Story snippet

The doorbell rang at ten twelve. No way in hell that it was our contact from Mizumo Fishing Industries; he had told us that he had a busy schedule and that he couldn’t arrive before ten forty-five or so. I looked at Marc, I nodded, he nodded, and we both went rooting around in our desks. I came up with a nice .45, and he had various sharp- looking bits of metal, so I figured we were ready for business. One of the disadvantages of having a snazzy frosted glass door with your business name painted on it, in nice and stylish Times New Roman lettering, is the complete impossibility of installing a standard peephole. One of these days, we’d get around to installing a state-of- the-art camera system complete with a closed-circuit TV, so that we could scope out our visitor before going to the door. Right after I picked up that new place and home theater system, probably.

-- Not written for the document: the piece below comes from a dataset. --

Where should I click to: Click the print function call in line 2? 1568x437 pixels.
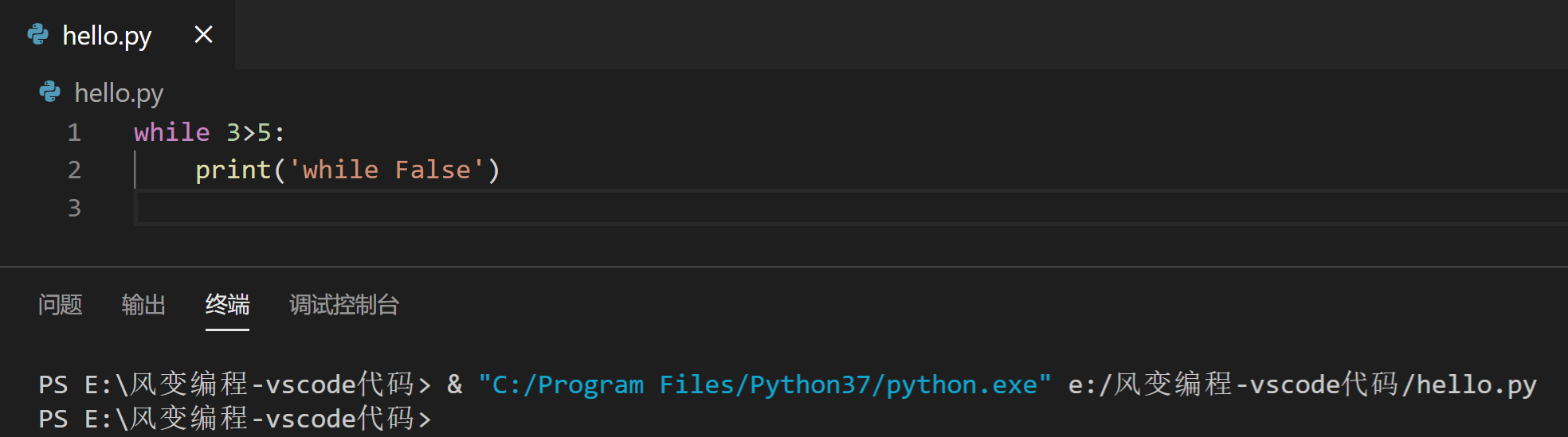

As it was, I had to fling the door open, grab the girl’s mouth with one hand, and haul her inside. Kicking the door shut, I pressed the gun to her temple and said, “What, you thought it would work again, huh? Nobody pulls the same trick on me twice…”


Marc was looking at me strangely, and I glanced down at my captive. She wasn’t wearing a sailor fuku. Hell, she probably wasn’t even a magical girl. What she did appear to be was: sixteen, cute in a sort of frumpy way, and about to go insane with fear. She looked like your typical teen nerd. From her glasses down to the clothing she wore, a simple black t-shirt with the words “I heart guns” on the front and a pair of blue jeans. Her hair was arranged in a thick brown braid that fell between her shoulder blades. What was her complexion? What most African Americans refer to as ‘light skinned’…. Gosh, that’s embarrassing it makes me look like I’m paranoid; which I am, and an idiot, which I’m not( unless you ask Marc). I released her and sat back down, careful to keep the gun trained on her. After all, just because she didn’t have a wand out in plain sight didn’t mean she didn’t have a wand.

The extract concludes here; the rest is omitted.